La Habra High School is a public co-educational high school located in the Orange County, California city of La Habra. Located between the Coyote Hills to the south and Puente Hills to the north, LHHS opened in 1954 and graduated its first class in 1956. It is a California Distinguished High School and has been nominated as a National Blue Ribbon School. The school is a member of the Fullerton Joint Union High School District.
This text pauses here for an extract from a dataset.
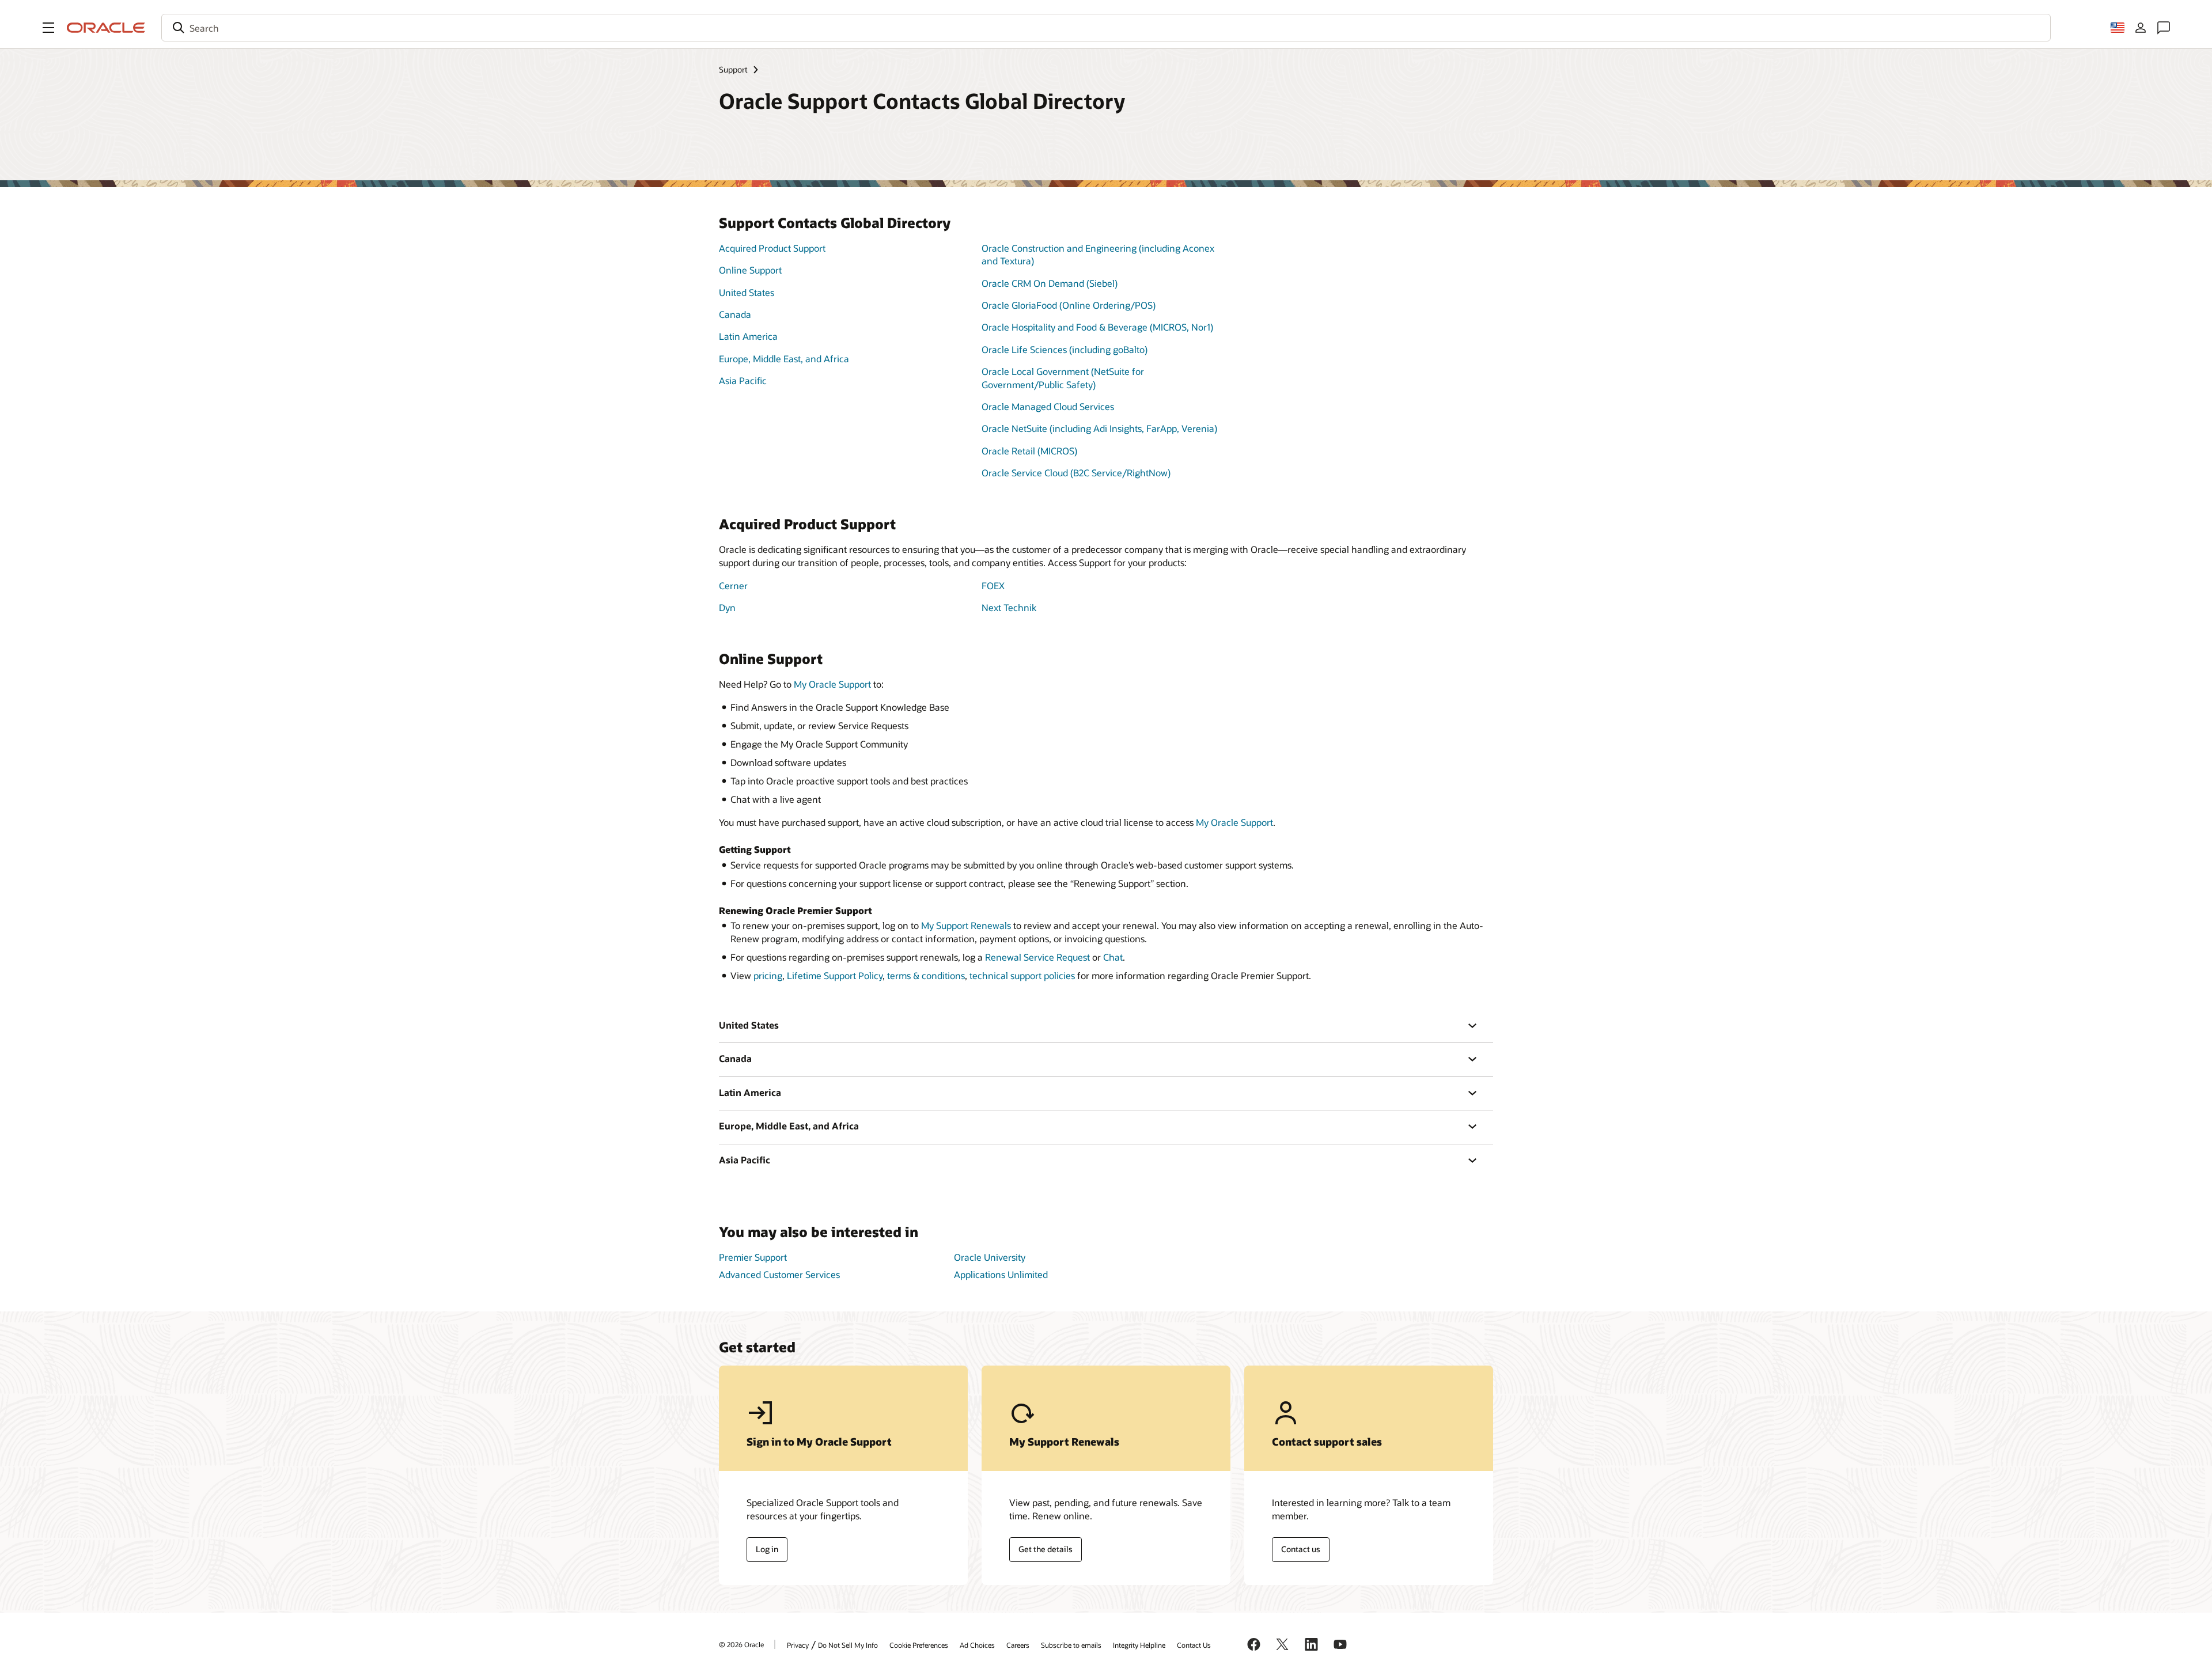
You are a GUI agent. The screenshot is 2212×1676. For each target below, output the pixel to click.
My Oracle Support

LHHS absorbed a majority of the students from nearby Lowell High School when it closed in June 1980.

==Athletics==
La Habra's sports teams are known as the Highlanders and are members of the Freeway League in CIF Southern Section.

==CIF championships==
- Football: 2002, 2003, 2007, 2008, 2009, 2010, 2015, 2016,2025
- Girls volleyball: 1989, 1990, 1991, 1998, 2000
- Men's soccer: 2007, 2008
- Cheer: 2020, 2023
- Basketball: 2024

==Notable alumni==

- Rusty Anderson, guitarist for Paul McCartney's Band – Macca
- Eric Barriere, professional football quarterback
- Kenny Endo, (taiko artist)
- Greg Gaines, NFL nose tackle for the Los Angeles Rams
- Jennifer Hanson, Miss California, country music artist
- Ronnie Hillman, NFL running back
- Ryan Knowles, Broadway actor
- Mark Kostabi, artist
- John N. Lotz, Air National Guard Brigadier General
- Terrence Mahon, distance running coach
- Alan Newman, former professional baseball player, Tampa Bay Rays and Cleveland Indians
- Dan Owens, former NFL defensive end who last played for the Detroit Lions
- Kyle Peko, NFL nose tackle for the Denver Broncos
- Dan Radlauer, composer, arranger
- Anne Ramsay, actress: Hawthorne, A League of Their Own, Mad About You
- Bubby Rossman ('10), major league baseball pitcher for the Philadelphia Phillies
- Darin Toohey, American atmospheric scientist
- Jenny Topping, U.S. Olympic softball player
- Chuck Weatherspoon, former NFL running back for Tampa Bay Buccaneers
- Josh Staumont, former MLB pitcher for the Kansas City Royals.
- Clark Phillips III, Current NFL cornerback for Chicago Bears.